- Data provided
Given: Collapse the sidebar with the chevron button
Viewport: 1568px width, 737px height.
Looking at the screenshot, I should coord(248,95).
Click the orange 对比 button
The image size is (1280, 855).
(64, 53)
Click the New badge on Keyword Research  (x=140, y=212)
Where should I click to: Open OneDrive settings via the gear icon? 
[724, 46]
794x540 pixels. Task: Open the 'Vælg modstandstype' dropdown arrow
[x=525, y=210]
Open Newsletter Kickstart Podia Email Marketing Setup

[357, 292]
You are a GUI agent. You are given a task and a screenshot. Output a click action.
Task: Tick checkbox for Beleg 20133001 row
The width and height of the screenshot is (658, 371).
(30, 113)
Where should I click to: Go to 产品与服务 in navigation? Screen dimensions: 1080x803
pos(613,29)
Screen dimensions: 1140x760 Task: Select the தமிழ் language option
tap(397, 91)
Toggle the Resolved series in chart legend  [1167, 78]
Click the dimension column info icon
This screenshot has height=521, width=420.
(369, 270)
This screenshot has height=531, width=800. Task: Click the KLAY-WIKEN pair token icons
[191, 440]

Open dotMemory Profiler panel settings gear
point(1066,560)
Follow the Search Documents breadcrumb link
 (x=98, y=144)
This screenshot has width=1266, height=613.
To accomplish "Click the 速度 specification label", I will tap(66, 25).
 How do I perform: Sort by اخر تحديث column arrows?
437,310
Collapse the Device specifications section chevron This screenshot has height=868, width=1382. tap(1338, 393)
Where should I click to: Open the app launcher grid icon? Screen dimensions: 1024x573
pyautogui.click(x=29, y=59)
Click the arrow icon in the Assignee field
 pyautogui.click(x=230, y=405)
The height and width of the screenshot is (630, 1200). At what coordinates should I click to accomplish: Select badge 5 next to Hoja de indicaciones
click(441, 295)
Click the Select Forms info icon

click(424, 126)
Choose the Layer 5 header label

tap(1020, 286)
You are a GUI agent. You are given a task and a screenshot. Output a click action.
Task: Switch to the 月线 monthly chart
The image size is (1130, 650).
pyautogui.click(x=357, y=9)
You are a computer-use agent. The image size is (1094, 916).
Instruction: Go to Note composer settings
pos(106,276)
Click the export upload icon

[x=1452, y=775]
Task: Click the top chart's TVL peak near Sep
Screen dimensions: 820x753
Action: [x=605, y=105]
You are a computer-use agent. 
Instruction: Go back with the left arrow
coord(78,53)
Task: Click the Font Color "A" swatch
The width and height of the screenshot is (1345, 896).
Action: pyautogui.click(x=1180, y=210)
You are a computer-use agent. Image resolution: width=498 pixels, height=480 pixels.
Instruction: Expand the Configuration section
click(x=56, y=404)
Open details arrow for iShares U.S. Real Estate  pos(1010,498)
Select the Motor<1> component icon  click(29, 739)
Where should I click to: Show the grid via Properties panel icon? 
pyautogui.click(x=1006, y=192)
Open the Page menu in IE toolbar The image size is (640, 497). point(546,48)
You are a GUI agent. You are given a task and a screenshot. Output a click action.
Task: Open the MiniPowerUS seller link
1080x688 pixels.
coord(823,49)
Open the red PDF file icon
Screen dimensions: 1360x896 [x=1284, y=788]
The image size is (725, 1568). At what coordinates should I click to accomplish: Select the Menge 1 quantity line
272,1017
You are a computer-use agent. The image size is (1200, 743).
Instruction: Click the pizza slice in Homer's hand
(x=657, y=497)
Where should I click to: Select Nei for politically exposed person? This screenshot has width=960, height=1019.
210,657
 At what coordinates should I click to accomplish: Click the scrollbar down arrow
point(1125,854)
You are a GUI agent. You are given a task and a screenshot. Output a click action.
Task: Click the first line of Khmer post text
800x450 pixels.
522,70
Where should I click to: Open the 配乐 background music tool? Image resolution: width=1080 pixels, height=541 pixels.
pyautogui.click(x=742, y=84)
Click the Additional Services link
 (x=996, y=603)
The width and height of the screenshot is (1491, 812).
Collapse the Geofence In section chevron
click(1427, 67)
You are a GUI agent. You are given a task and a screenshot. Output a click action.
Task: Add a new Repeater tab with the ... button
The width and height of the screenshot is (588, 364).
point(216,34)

- Task description
May I have the entries returned exactly, with every line in place?

- Solved problem
Given: Collapse the sidebar with the chevron button
Viewport: 1568px width, 737px height.
Looking at the screenshot, I should coord(248,95).
Click the orange 对比 button
The image size is (1280, 855).
(64, 53)
Click the New badge on Keyword Research  (x=140, y=212)
Where should I click to: Open OneDrive settings via the gear icon? 
[724, 46]
794x540 pixels. Task: Open the 'Vælg modstandstype' dropdown arrow
[x=525, y=210]
Open Newsletter Kickstart Podia Email Marketing Setup

[357, 292]
You are a GUI agent. You are given a task and a screenshot. Output a click action.
Task: Tick checkbox for Beleg 20133001 row
The width and height of the screenshot is (658, 371).
(30, 113)
Where should I click to: Go to 产品与服务 in navigation? Screen dimensions: 1080x803
pos(613,29)
Screen dimensions: 1140x760 Task: Select the தமிழ் language option
tap(397, 91)
Toggle the Resolved series in chart legend  [1167, 78]
Click the dimension column info icon
This screenshot has height=521, width=420.
(369, 270)
This screenshot has height=531, width=800. Task: Click the KLAY-WIKEN pair token icons
[191, 440]

Open dotMemory Profiler panel settings gear
point(1066,560)
Follow the Search Documents breadcrumb link
 (x=98, y=144)
This screenshot has width=1266, height=613.
To accomplish "Click the 速度 specification label", I will tap(66, 25).
 How do I perform: Sort by اخر تحديث column arrows?
437,310
Collapse the Device specifications section chevron This screenshot has height=868, width=1382. tap(1338, 393)
Where should I click to: Open the app launcher grid icon? Screen dimensions: 1024x573
pyautogui.click(x=29, y=59)
Click the arrow icon in the Assignee field
 pyautogui.click(x=230, y=405)
The height and width of the screenshot is (630, 1200). At what coordinates should I click to accomplish: Select badge 5 next to Hoja de indicaciones
click(441, 295)
Click the Select Forms info icon

click(424, 126)
Choose the Layer 5 header label

tap(1020, 286)
You are a GUI agent. You are given a task and a screenshot. Output a click action.
Task: Switch to the 月线 monthly chart
The image size is (1130, 650).
pyautogui.click(x=357, y=9)
You are a computer-use agent. The image size is (1094, 916).
Instruction: Go to Note composer settings
pos(106,276)
Click the export upload icon

[x=1452, y=775]
Task: Click the top chart's TVL peak near Sep
Screen dimensions: 820x753
Action: [x=605, y=105]
You are a computer-use agent. 
Instruction: Go back with the left arrow
coord(78,53)
Task: Click the Font Color "A" swatch
The width and height of the screenshot is (1345, 896).
Action: pyautogui.click(x=1180, y=210)
You are a computer-use agent. Image resolution: width=498 pixels, height=480 pixels.
Instruction: Expand the Configuration section
click(x=56, y=404)
Open details arrow for iShares U.S. Real Estate  pos(1010,498)
Select the Motor<1> component icon  click(29, 739)
Where should I click to: Show the grid via Properties panel icon? 
pyautogui.click(x=1006, y=192)
Open the Page menu in IE toolbar The image size is (640, 497). point(546,48)
You are a GUI agent. You are given a task and a screenshot. Output a click action.
Task: Open the MiniPowerUS seller link
1080x688 pixels.
coord(823,49)
Open the red PDF file icon
Screen dimensions: 1360x896 [x=1284, y=788]
The image size is (725, 1568). At what coordinates should I click to accomplish: Select the Menge 1 quantity line
272,1017
You are a computer-use agent. The image size is (1200, 743).
Instruction: Click the pizza slice in Homer's hand
(x=657, y=497)
Where should I click to: Select Nei for politically exposed person? This screenshot has width=960, height=1019.
210,657
 At what coordinates should I click to accomplish: Click the scrollbar down arrow
point(1125,854)
You are a GUI agent. You are given a task and a screenshot. Output a click action.
Task: Click the first line of Khmer post text
800x450 pixels.
522,70
Where should I click to: Open the 配乐 background music tool? Image resolution: width=1080 pixels, height=541 pixels.
pyautogui.click(x=742, y=84)
Click the Additional Services link
 (x=996, y=603)
The width and height of the screenshot is (1491, 812).
Collapse the Geofence In section chevron
click(1427, 67)
You are a GUI agent. You are given a task and a screenshot. Output a click action.
Task: Add a new Repeater tab with the ... button
The width and height of the screenshot is (588, 364).
point(216,34)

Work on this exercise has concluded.